MOXYLAND by Lauren Beukes
Moxyland is a smart thriller about technological progress, and the freedoms it removes. In the near future, four hip young things live in a world where your online identity is at least as important as your physical one. Getting disconnected is a punishment worse than imprisonment, but someone’s got to stand up to government inc., whatever the cost. An interesting first novel for fans of Cory Doctorow and Charles Stross.
NEKROPOLIS by Tim Waggoner
Meet Matt Richter. Private eye. Zombie. His mean streets are the city of the dead, the shadowy realm known as Nekropolis. In this first case, Richter must help a delectable half-vampire named Devona recover a legendary artefact known as the Dawnstone, before it’s used to destroy Nekropolis itself. Pulp and proud, Nekropolis is just the first of a trio of fabulous urban fantasies Angry Robot will be bringing you from the mighty Tim Waggoner.
THE BOOK OF SECRETS by Chris Roberson
Reporter Spencer Finch is embroiled in the hunt for a missing book, encountering along the way cat burglars and mobsters, hackers and monks. At the same time, he’s trying to make sense of the legacy left him by his late grandfather, a chest of what appear to be magazines from the golden age of pulp fiction, and even earlier. This intelligent modern fantasy thriller is like The Da Vinci Code rewritten by the Coen Brothers.
ANGEL OF DEATH by J. Robert King
The angel of death in Chicago oversees all people in the megalopolis, making sure their deaths fit their lives. Though most deaths naturally do, those that result from serial murder do not, so the angel spends much time trailing a serial killer in his patch. On the trail of one such man, he encounters a cop and falls in love with her. When he is assigned to kill her, though, he has to make a choice between divinity and humanity.

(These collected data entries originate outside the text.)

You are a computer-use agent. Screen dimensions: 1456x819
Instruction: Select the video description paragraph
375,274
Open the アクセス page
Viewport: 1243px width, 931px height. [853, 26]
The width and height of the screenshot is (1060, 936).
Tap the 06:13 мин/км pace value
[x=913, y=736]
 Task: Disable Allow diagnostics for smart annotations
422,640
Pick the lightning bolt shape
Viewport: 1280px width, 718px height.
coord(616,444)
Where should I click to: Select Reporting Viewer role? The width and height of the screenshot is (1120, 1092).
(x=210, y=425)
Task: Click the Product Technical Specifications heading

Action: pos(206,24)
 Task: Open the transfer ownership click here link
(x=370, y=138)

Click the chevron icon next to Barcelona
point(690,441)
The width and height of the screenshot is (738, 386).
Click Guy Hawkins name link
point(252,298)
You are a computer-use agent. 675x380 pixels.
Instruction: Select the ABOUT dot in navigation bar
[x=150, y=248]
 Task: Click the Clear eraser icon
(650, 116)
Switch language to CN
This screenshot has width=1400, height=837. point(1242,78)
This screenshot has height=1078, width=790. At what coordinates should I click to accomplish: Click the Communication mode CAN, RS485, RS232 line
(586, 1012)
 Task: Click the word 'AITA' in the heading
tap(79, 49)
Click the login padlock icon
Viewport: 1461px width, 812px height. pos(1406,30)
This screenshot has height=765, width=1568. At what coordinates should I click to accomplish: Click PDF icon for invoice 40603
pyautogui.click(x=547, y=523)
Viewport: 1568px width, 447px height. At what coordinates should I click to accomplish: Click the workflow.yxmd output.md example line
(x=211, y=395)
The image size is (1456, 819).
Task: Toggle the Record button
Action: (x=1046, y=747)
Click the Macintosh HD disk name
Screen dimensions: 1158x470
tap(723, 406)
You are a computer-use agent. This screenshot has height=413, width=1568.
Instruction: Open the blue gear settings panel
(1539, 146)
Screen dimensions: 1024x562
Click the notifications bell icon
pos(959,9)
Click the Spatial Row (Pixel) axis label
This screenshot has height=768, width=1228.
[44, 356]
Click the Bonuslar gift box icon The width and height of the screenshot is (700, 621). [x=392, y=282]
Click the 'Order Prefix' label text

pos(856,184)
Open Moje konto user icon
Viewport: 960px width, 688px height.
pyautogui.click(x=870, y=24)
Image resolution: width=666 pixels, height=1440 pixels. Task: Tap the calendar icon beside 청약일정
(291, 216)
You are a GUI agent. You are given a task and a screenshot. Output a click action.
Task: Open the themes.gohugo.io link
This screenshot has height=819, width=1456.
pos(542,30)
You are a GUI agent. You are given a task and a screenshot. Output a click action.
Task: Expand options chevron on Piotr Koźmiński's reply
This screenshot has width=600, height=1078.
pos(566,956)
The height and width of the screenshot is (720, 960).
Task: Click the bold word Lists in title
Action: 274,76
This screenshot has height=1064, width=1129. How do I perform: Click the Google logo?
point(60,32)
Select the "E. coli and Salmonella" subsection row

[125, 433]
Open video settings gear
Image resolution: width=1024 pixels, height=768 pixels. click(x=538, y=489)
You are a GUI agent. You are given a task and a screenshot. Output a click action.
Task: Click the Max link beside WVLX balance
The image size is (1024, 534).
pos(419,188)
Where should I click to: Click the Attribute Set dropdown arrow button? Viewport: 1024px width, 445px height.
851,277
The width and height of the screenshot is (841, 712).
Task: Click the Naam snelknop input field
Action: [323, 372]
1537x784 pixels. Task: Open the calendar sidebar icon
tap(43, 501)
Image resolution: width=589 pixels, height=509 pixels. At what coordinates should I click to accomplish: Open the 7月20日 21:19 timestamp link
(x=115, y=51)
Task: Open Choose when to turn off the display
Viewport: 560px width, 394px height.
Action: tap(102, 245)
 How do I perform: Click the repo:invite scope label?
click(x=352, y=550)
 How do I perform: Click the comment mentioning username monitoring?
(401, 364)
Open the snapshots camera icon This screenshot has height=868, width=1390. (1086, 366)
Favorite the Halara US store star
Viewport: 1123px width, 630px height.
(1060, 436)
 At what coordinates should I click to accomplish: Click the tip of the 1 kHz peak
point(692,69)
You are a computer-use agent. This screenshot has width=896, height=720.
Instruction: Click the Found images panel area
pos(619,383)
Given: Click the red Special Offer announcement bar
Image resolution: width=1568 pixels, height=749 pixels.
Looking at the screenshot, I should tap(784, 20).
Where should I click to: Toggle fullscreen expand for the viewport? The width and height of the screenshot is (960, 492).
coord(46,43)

KELL’S LEGEND by Andy Remic
The land of Falanor is invaded by an albino army, the Army of Iron — monstrous harvesters who drain blood from their victims to feed their masters, and the twisted offspring of deviant vachine, the cankers. A small group set off to warn the king: Kell, ancient hero; his granddaughter, Nienna and her friend, Katrina; and the ex-Sword Champion of King Leanoric, Saark, disgraced after his affair with the Queen.
TRIUMFF – HER MAJESTY’S HERO by Dan Abnett
Sir Rupert Triumff. Adventurer. Fighter. Drinker. Saviour?
Pratchett goes swashbuckling in this ribald historical fantasy set in a warped clockwork-powered version of our present day — a new Elizabethan age, not of Elizabeth II but in the style of the original Virgin Queen. Throughout its rollicking pages, Sir Rupert Triumff drinks, dines and duels his way into a new Brass Age of Exploration and Adventure.
WINTER SONG by Colin Harvey
When Karl Allman’s spaceship crashed, he had only one question: “HOW DO I GET OUT OF HERE?” Stranded on a forgotten and primitive colony world, Karl Allman’s only hope is in the rumours about an old ship lost somewhere in all the ice. Aided by the outcast Bera, who seeks freedom from the oppressive society that barely holds the failed colony together, Karl’s journey is a personal struggle that will throw up plenty of surprises. A vividly described world and a poignant story. This book comes highly recommended.
SIXTY-ONE NAILS by Mike Shevdon
There is a secret war raging beneath the streets of London. A dark magic will be unleashed by the Untainted unless a new hero can be found. Niall Petersen emerges from a suspected heart attack on the London Underground into the hidden world of the Feyre. The Untainted, the darkest of the Seven Courts, have made their play for power, and unless Niall can recreate the ritual of the Sixty-One Nails, their dark dominion will enslave all of the Feyre, and all of humankind too.